Saltar para: Posts [1], Pesquisa [2]

gonn1000

Muitos discos, alguns filmes, séries e livros de vez em quando, concertos quando sobra tempo

Muitos discos, alguns filmes, séries e livros de vez em quando, concertos quando sobra tempo

Seguindo em frente sem esquecer o shoegaze, os Lush e Vaughan Oliver

piroshka.jpeg

Embora os Lush tenham regressado palcos e aos discos em 2016, com uma digressão e o EP "The Blind Spot" (que interromperam um silêncio mantido desde 1998), o reencontro durou pouco: voltaram a separar-se ainda no mesmo ano. Mas felizmente Miki Berenyi, uma das vocalistas dos britânicos, voltou ao activo através das canções dos PIROSHKA, supergrupo que a juntou a colegas vindos de outras bandas que marcaram o rock alternativo britânico da geração de 90: o guitarrista KJ "Moose" McKillop (dos Moose), o baixista Mick Conroy (dos Modern English) e Justin Welch (baterista dos Elastica que já tinha feito parte da última formação dos Lush, ao substituir o amigo Chris Acland, que se suicidou em 1996).
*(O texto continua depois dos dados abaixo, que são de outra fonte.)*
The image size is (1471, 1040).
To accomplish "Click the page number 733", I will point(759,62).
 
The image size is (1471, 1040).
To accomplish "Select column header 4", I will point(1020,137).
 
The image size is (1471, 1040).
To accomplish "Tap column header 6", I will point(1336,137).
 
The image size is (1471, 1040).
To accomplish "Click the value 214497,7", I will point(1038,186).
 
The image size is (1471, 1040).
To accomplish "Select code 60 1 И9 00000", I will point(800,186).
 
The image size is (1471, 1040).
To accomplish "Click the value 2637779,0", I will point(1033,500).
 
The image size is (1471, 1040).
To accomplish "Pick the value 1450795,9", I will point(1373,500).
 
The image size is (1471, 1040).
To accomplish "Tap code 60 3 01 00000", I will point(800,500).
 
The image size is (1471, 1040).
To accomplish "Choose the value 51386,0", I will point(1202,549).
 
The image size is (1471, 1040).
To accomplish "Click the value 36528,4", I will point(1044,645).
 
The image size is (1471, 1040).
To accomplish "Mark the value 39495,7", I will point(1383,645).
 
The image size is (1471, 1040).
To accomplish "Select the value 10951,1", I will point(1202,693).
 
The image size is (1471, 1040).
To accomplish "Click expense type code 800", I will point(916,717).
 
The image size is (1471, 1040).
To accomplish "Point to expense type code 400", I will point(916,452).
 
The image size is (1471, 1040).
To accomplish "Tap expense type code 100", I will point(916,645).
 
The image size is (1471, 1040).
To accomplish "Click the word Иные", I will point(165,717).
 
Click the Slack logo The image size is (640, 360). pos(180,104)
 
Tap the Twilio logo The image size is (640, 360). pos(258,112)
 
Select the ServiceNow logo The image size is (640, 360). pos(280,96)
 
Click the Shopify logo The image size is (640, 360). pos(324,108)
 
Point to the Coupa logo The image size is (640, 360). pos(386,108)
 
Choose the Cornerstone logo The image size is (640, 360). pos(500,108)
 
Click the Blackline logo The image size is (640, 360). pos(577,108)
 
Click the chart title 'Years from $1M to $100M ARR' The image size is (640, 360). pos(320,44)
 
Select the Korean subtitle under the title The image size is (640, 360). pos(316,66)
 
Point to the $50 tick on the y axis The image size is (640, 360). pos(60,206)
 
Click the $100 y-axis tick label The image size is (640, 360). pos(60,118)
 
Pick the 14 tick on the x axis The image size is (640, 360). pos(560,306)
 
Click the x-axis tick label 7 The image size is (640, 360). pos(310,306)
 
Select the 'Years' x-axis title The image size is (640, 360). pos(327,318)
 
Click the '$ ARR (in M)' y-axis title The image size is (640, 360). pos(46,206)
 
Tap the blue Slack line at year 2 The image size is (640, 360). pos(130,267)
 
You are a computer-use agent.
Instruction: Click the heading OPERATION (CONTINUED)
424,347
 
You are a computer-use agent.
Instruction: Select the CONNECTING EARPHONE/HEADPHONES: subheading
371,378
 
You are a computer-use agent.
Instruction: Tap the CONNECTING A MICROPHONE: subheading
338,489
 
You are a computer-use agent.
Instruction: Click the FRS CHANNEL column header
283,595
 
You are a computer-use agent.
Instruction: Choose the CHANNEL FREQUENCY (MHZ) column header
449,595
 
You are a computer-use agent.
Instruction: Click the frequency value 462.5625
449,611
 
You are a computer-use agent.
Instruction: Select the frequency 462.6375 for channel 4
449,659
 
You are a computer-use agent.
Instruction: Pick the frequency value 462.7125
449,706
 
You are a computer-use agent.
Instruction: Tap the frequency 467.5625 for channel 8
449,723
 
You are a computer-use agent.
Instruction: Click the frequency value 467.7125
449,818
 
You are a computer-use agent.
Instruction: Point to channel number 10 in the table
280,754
"Brickbat", o álbum de estreia, editado em 2019, era um testemunho que deixava evidente a assinatura sonora dos seus autores enquanto as letras olhavam para o cenário político da altura em tom de protesto - e o resultado foram temas aguerridos como "What's Next", "Hated By the Powers That Be" ou "Run for Your Life". Por outro lado, "Love Drips And Gathers", previsto para 23 de Julho, é um disco que promete desacelerar, com uma exploração do som e do espaço mais ancorada no shoegaze do que na escola britpop dominante no antecessor, segundo tem avançado a vocalista.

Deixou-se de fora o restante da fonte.